Seimila esami e 2.200 ricoveri ma servono posti letto e personale

Nel reparto che cura Parkinson, Alzheimer ed epilessia operano 3 medici, 4 tecnici e due infermieri Il direttore Antonacci: abbiamo bisogno di nuove assunzioni e di posti per la degenza ordinaria
PESCARA. Un’organizzazione che prende le mosse dalla Toyota e che ha reso il reparto di Neurofisiopatologia dell’ospedale pescarese ancora più efficiente e focalizzato sul paziente. E poi una serie di innovazioni che portano lo staff, seppur esiguo (tre medici, quattro tecnici e due infermiere) a raggiungere risultati importanti. I numeri parlano chiaro e ne fanno un polo di riferimento per i pazienti. Dal primo gennaio di quest’anno ad oggi, gli esami diagnostici effettuati sono stati quasi 6 mila, le visite neurologiche più di 2.200, i ricoveri in day hospital ben 210. Qui si trattano patologie complesse come il Parkinson, le demenze, l’Alzheimer, l’epilessia e le cefalee. Eppure alcune criticità ci sono, e da parte del direttore Roberto Antonacci c’è anche tutta la volontà di superarle.
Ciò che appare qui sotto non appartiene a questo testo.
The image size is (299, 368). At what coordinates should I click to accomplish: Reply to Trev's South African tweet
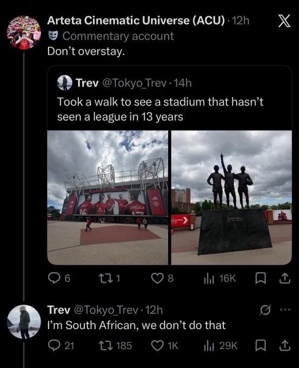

«Occorrono più posti letto di day hospital e circa 8/10 posti letto di degenza ordinaria», afferma il primario, «attualmente i pazienti affetti da patologie neurologiche come miastenia gravis, sindrome di Guillain-Barré, epilessie intrattabili, vagano in reparti inappropriati che, nonostante gli sforzi, non possono seguirli così come avverrebbe in Neurologia. In più, i tempi di degenza si allungano, con spese più alte per il servizio sanitario».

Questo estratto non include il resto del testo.